Il est présent sur toutes les lèvres. Il est même devenu l’obsession des communicants et des marketeurs tant ce consommateur qualifié de citoyen n’entend plus se satisfaire des discours de marques enjolivés, ni d’entreprises flirtant avec le « greenwashing ». La bonne conscience ne suffit plus. Les actes et les preuves sont exigés séance tenante par ces consommateurs plus informés, plus critiques et plus engagés. Le 4 juin dernier, le Campus TF1 Communication Responsable a convié des experts pour dresser le portrait-robot de ce consommateur pas comme les autres au cœur des préoccupations du moment d’un monde en pleine mutation. Temps forts.

Le temps des vœux pieux et du vernis vert est-il révolu pour les entreprises ? Président de la fondation Positive Planet, Jacques Attali n’en a aucun doute. Si les questions sociétales et environnementales ont longtemps été décorrélées du business des entreprises ou juste brandies en vitrine pour s’assurer une image positive, celles-ci se sont dorénavant invitées aux agendas des comités de direction et aux stratégies de communication. Plus question de faire l’impasse ou de jeter un voile pudique sur des sujets aussi cruciaux que l’écoconception des produits, l’empreinte écologique, les conditions de travail des collaborateurs et mille autres choses encore. Qu’on l’appelle RSE, développement durable, « Purpose », raison d’être, etc, l’entreprise, ses produits et ses services sont attendus de pied ferme par une frange influente de consommateurs avertis et exigeants.

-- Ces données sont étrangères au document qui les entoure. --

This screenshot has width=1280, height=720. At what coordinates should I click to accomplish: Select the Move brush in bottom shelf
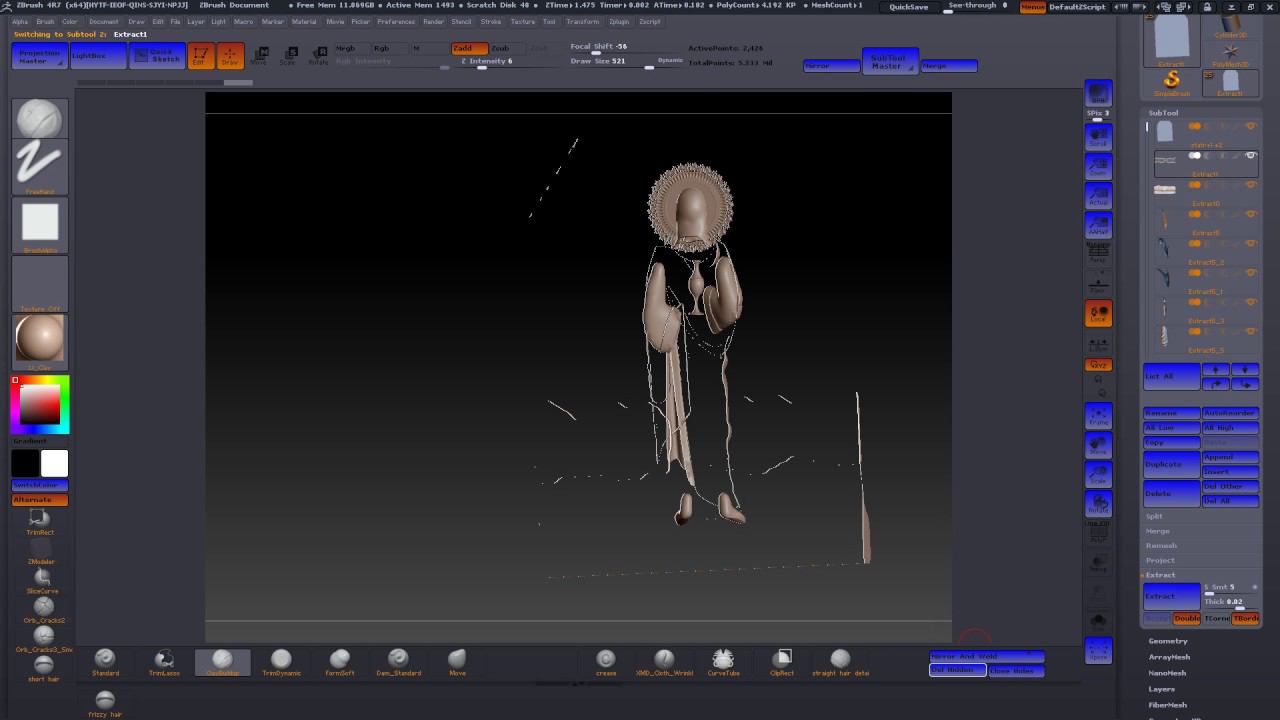click(457, 659)
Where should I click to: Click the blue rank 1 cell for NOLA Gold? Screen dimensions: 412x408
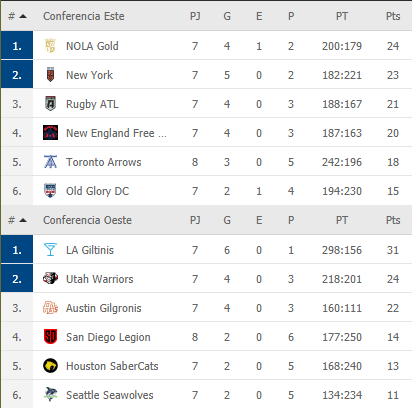click(x=17, y=46)
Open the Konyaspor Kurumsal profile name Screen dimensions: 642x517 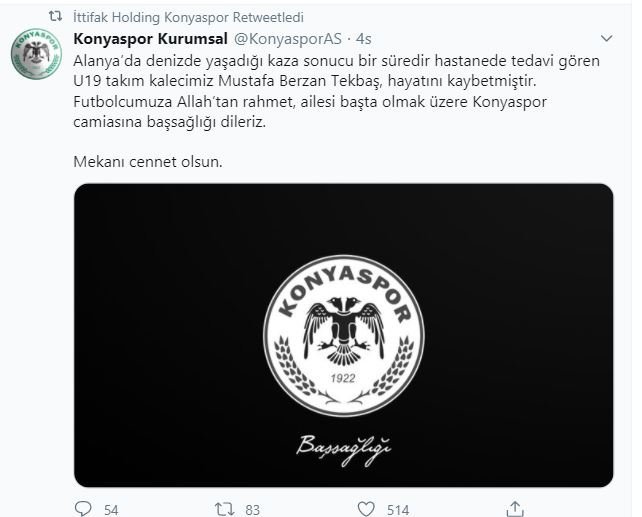(x=150, y=39)
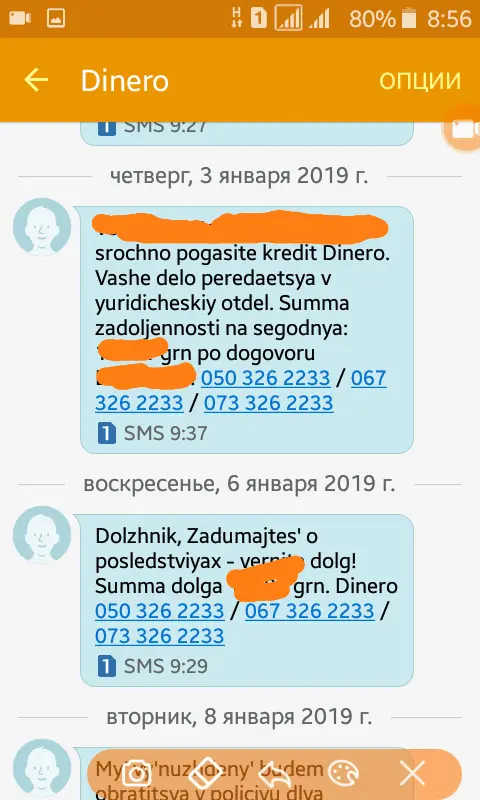Call 073 326 2233 from the 3 января message
Viewport: 480px width, 800px height.
[x=269, y=403]
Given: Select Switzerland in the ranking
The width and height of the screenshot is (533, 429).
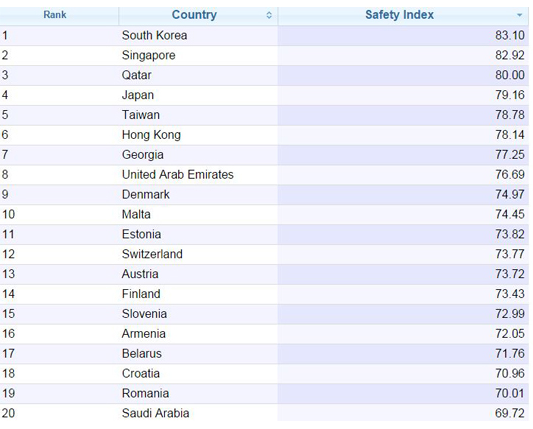Looking at the screenshot, I should [x=152, y=254].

« Positive attitude » et Larry Fink

L’expression qu’avait lancée il y a quelques années déjà un ancien premier ministre français, s’impose désormais comme une condition sine qua non pour les entreprises. En d’autres termes, elles doivent apporter leur écot positif à la transition environnementale et sociétale et non plus s’en tenir à des positions plus frileuses qui consistent à pondérer ou limiter les impacts négatifs de leurs activités. Fondatrice et présidente d’Utopies, cabinet de conseil RSE, Elisabeth Laville insiste fortement sur ce changement de paradigme obligatoire pour les entreprises. A ses yeux, de nombreux signes irréversibles y concourent.

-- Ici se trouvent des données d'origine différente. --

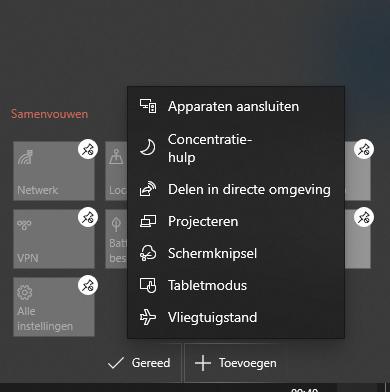This screenshot has width=390, height=392.
Task: Open the Toevoegen add menu
Action: click(236, 363)
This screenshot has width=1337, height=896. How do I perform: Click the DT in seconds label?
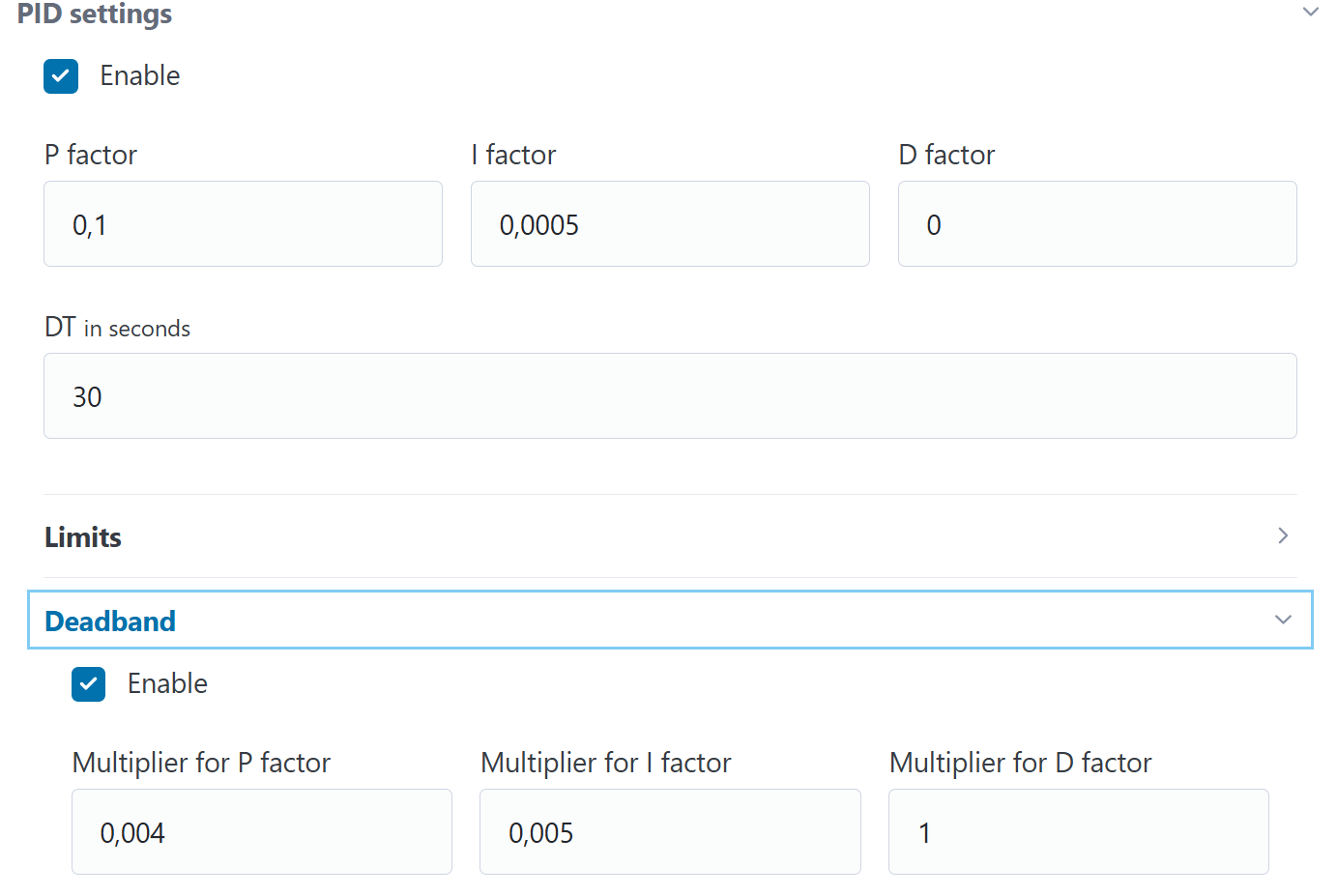pyautogui.click(x=117, y=328)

Il y a d’abord la fameuse lettre de Larry Fink qui a tant fait couler d’encre en janvier 2019. PDG de Black Rock, plus grosse société d’investissement financier sur la planète, il a exhorté pour la seconde fois les entreprises à exercer et élargir leurs responsabilités environnementales et sociétales (1) : « La société, usée par les grands changements qui ont lieu au sein de l’économie et par l’incapacité des gouvernements à fournir des solutions pérennes, s’attend de plus en plus à ce que les entreprises, publiques comme privées, s’attaquent aux problèmes sociaux et économiques les plus urgents (…) Alimentée en partie par les réseaux sociaux, la pression du public sur les entreprises s’accroît et se propage dorénavant plus vite (…) Les entreprises qui accomplissent leur raison d’être et leurs responsabilités envers leurs parties prenantes en récoltent les fruits à long terme; celles qui les ignorent trébuchent et échouent. Cette dynamique devient de plus en plus évidente à mesure que les exigences du public pour les entreprises s’accroissent ».

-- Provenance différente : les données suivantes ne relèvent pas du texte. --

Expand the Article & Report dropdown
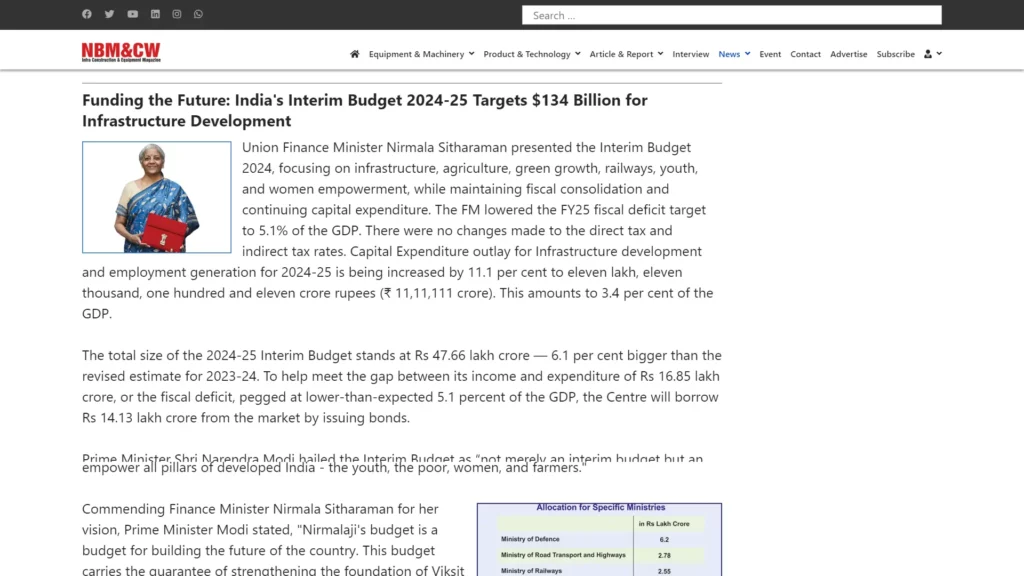The width and height of the screenshot is (1024, 576). coord(625,54)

Changement de paradigme en cours

Au-delà de l’avis toujours très écouté de Larry Fink par la communauté financière et entrepreneuriale, c’est tout l’écosystème des entreprises qui s’est mis en branle. Les Nations Unies ont par exemple établi 17 objectifs prioritaires à atteindre d’ici 2030 en matière de développement durable. Autre indice tangible : l’influence grandissante de B Corporation en termes de référent absolu. Cette communauté fondée en 2006 aux Etats-Unis, réunit dans le monde les entreprises qui souhaitent affirmer leur mission sociétale au cœur de leur raison d’être et qui souhaitent progresser et démontrer leur impact positif en étant évaluées sur leur performance globale tous les 3 ans. Les entreprises labellisées à date sont de toutes tailles et tous secteurs. En France, un groupe comme Danone s’est engagé dans la démarche depuis plusieurs années.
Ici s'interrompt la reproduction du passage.